Record excerpts:
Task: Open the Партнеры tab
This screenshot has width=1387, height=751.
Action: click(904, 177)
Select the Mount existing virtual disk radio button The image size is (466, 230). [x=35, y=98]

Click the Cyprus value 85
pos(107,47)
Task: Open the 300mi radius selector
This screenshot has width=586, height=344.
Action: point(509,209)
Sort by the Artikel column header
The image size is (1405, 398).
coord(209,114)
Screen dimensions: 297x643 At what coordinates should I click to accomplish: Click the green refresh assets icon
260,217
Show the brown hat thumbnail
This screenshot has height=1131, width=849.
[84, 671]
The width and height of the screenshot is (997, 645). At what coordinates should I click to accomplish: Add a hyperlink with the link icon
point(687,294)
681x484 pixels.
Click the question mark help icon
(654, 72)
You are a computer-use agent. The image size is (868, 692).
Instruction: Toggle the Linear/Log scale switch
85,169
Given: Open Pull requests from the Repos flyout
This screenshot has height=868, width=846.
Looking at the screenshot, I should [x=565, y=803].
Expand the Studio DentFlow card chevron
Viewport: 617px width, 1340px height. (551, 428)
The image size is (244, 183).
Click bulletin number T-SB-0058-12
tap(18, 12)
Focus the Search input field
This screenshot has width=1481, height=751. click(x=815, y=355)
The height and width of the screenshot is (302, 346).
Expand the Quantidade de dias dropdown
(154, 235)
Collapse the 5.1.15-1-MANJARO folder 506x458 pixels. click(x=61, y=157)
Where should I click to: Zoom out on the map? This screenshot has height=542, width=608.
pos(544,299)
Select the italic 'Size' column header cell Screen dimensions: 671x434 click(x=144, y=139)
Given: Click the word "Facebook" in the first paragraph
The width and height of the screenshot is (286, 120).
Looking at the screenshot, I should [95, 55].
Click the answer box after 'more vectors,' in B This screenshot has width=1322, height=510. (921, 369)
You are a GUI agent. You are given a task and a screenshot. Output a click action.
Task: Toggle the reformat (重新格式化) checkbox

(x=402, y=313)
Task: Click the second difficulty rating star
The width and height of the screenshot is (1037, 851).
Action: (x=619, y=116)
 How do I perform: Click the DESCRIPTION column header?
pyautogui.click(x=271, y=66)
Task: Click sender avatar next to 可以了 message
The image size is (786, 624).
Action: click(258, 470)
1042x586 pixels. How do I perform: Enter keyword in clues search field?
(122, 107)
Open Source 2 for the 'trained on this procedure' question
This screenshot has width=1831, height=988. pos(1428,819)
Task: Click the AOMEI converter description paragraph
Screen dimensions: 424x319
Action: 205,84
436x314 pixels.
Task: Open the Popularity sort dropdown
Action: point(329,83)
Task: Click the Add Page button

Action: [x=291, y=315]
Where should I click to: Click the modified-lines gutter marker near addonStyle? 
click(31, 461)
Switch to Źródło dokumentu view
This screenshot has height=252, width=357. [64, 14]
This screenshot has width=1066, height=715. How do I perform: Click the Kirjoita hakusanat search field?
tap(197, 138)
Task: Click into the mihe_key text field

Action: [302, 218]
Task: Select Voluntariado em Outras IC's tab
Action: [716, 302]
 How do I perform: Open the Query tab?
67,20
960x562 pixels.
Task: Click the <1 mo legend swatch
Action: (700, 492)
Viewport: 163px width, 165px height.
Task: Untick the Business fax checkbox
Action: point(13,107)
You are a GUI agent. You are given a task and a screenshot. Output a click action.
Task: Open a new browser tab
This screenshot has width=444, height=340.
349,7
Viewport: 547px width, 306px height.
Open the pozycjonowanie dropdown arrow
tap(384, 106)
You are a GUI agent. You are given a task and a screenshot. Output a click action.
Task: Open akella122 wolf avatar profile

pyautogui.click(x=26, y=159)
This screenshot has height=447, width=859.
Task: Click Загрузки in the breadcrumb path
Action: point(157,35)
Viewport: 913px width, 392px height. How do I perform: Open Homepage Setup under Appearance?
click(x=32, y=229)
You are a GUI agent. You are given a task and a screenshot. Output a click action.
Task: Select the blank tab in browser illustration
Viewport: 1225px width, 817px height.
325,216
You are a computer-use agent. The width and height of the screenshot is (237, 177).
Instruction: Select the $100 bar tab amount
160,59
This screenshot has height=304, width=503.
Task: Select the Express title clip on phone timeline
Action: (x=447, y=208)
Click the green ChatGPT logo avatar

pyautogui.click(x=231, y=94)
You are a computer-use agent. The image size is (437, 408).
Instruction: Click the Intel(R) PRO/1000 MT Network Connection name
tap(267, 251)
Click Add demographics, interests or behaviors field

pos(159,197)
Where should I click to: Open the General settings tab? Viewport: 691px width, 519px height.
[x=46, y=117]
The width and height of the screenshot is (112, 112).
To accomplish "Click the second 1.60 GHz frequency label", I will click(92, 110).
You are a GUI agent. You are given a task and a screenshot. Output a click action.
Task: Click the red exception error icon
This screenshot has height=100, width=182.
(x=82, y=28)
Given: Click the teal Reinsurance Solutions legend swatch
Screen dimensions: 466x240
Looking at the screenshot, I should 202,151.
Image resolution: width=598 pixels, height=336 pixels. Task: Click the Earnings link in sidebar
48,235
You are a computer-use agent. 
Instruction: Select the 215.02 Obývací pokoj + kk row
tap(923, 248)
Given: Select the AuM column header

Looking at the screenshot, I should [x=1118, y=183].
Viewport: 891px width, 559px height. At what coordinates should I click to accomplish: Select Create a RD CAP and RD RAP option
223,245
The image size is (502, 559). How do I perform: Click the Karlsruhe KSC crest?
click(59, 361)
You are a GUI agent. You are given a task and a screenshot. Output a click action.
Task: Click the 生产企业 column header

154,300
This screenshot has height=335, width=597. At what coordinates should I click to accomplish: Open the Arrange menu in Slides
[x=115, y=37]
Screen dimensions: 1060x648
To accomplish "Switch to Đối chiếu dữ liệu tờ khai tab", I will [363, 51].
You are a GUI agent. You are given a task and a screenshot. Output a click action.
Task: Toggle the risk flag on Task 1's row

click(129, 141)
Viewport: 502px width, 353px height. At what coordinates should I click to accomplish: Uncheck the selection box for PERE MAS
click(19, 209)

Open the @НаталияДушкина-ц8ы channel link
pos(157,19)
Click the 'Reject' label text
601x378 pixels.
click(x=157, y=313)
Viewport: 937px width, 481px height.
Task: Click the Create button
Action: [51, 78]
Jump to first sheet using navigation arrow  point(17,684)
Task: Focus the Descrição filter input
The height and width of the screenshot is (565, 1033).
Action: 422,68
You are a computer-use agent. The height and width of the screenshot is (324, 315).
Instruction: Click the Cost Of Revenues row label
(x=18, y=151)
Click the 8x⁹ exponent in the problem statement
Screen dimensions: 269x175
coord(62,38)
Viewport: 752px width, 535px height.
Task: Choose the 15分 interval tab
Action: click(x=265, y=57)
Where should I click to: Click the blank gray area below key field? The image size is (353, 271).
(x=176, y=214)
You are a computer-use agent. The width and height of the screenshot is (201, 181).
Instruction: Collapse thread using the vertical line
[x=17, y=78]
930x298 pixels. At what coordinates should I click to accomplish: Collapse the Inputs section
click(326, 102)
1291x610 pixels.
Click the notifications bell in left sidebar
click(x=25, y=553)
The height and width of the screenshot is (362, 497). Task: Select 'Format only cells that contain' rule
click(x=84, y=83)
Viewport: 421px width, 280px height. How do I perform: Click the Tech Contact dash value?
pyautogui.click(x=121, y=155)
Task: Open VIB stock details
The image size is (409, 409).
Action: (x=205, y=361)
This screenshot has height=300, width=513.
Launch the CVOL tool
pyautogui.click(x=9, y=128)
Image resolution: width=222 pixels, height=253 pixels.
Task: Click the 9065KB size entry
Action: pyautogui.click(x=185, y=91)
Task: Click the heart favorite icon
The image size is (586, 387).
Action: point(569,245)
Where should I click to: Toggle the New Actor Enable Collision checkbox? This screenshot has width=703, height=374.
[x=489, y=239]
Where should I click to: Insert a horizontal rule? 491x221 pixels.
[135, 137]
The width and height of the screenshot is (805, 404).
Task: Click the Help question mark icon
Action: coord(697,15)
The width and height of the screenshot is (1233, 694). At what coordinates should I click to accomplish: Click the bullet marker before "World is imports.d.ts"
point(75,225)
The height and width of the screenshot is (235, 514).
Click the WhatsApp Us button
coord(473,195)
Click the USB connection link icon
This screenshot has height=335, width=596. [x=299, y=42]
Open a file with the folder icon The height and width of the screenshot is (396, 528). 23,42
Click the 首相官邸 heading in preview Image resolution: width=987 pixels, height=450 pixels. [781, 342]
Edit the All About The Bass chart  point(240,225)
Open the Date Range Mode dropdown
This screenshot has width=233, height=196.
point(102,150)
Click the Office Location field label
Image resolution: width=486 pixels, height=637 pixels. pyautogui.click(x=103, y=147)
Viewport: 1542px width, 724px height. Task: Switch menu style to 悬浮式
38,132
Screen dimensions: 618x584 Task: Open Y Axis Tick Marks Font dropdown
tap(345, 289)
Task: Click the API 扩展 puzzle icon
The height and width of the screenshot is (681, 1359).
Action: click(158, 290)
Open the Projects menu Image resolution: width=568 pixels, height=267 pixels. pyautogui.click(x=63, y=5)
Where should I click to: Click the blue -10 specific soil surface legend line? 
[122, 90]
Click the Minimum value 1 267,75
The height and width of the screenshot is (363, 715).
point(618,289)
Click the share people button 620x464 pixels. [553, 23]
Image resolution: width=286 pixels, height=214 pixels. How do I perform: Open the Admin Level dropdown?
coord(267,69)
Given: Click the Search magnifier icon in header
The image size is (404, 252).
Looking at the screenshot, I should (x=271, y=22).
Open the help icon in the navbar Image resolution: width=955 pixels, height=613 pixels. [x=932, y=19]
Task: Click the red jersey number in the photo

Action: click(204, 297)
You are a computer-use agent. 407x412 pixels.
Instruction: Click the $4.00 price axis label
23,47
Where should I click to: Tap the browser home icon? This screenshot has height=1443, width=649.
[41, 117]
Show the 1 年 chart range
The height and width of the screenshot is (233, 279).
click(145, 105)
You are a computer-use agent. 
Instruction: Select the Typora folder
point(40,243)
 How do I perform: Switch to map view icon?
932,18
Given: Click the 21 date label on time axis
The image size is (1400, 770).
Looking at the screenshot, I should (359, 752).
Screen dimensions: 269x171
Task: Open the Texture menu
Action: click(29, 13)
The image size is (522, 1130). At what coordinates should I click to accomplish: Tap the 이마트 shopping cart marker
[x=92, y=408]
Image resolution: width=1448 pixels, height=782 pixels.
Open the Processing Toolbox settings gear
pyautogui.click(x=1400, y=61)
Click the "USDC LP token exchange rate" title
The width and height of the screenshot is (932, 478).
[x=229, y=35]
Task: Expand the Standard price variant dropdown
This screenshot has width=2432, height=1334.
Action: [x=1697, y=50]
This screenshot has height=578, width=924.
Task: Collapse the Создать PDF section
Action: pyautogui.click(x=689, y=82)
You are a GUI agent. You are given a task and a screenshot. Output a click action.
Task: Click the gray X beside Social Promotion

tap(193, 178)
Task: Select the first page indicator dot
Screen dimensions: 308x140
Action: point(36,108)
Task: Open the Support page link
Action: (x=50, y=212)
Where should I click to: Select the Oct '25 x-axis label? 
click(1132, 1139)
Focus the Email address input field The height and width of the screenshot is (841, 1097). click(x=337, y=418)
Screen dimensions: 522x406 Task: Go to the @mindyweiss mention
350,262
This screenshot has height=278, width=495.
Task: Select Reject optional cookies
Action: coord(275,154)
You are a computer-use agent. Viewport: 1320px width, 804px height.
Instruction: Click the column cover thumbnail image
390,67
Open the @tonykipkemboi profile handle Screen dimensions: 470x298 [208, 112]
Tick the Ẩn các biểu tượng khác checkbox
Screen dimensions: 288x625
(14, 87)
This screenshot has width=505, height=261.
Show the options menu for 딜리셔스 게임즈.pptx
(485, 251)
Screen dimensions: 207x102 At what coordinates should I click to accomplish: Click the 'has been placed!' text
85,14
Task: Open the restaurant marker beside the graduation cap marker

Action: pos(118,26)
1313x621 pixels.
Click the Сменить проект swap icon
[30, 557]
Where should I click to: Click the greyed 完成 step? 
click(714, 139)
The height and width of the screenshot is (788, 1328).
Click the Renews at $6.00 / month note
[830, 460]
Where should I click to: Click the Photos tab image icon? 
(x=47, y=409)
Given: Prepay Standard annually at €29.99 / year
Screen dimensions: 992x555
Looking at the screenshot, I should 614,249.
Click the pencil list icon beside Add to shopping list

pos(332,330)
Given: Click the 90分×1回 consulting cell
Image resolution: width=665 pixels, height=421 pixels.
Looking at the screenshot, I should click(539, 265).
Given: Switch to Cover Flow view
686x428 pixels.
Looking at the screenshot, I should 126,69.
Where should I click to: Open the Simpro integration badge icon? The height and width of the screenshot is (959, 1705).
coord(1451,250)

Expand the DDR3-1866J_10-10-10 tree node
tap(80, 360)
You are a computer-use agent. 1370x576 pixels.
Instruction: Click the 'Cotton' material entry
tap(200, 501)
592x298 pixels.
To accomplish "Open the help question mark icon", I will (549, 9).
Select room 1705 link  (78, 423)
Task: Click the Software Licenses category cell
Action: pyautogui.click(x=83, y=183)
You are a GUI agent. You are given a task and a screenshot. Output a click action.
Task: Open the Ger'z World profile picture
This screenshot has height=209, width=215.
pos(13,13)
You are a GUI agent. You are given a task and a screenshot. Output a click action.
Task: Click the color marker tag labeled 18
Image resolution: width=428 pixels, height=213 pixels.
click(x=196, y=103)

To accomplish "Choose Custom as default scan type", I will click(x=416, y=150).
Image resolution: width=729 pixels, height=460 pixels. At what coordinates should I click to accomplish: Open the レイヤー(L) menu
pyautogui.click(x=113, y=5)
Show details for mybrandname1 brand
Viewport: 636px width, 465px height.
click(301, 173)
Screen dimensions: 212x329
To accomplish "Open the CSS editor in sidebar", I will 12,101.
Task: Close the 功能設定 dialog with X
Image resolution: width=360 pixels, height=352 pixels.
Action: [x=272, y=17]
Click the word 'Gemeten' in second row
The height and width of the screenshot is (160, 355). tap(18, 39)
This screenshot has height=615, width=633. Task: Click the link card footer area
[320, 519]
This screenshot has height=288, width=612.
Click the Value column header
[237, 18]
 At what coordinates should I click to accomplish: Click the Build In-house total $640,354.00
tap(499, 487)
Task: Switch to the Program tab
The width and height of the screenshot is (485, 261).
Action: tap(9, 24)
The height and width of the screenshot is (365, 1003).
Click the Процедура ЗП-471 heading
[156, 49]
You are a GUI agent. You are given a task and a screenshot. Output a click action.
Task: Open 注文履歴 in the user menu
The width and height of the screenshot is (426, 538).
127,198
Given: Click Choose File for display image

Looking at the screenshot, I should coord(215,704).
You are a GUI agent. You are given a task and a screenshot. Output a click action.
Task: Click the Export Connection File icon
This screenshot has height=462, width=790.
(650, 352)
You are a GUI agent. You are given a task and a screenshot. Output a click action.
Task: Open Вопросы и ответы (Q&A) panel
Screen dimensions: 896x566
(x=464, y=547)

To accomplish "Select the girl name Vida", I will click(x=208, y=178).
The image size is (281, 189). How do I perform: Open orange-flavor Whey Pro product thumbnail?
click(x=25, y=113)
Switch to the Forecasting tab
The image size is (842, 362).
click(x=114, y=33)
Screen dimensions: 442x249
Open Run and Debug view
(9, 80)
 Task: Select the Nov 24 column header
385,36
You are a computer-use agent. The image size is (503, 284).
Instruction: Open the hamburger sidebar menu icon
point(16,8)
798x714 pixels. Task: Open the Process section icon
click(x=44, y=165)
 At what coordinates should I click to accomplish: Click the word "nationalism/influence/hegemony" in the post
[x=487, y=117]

Work item: Without changing anything, quote the lines from the top of the data to the line that contains "Task: Open the 300mi radius selector", including that line.

Exercise output:
Task: Open the Партнеры tab
This screenshot has width=1387, height=751.
Action: click(904, 177)
Select the Mount existing virtual disk radio button The image size is (466, 230). [x=35, y=98]

Click the Cyprus value 85
pos(107,47)
Task: Open the 300mi radius selector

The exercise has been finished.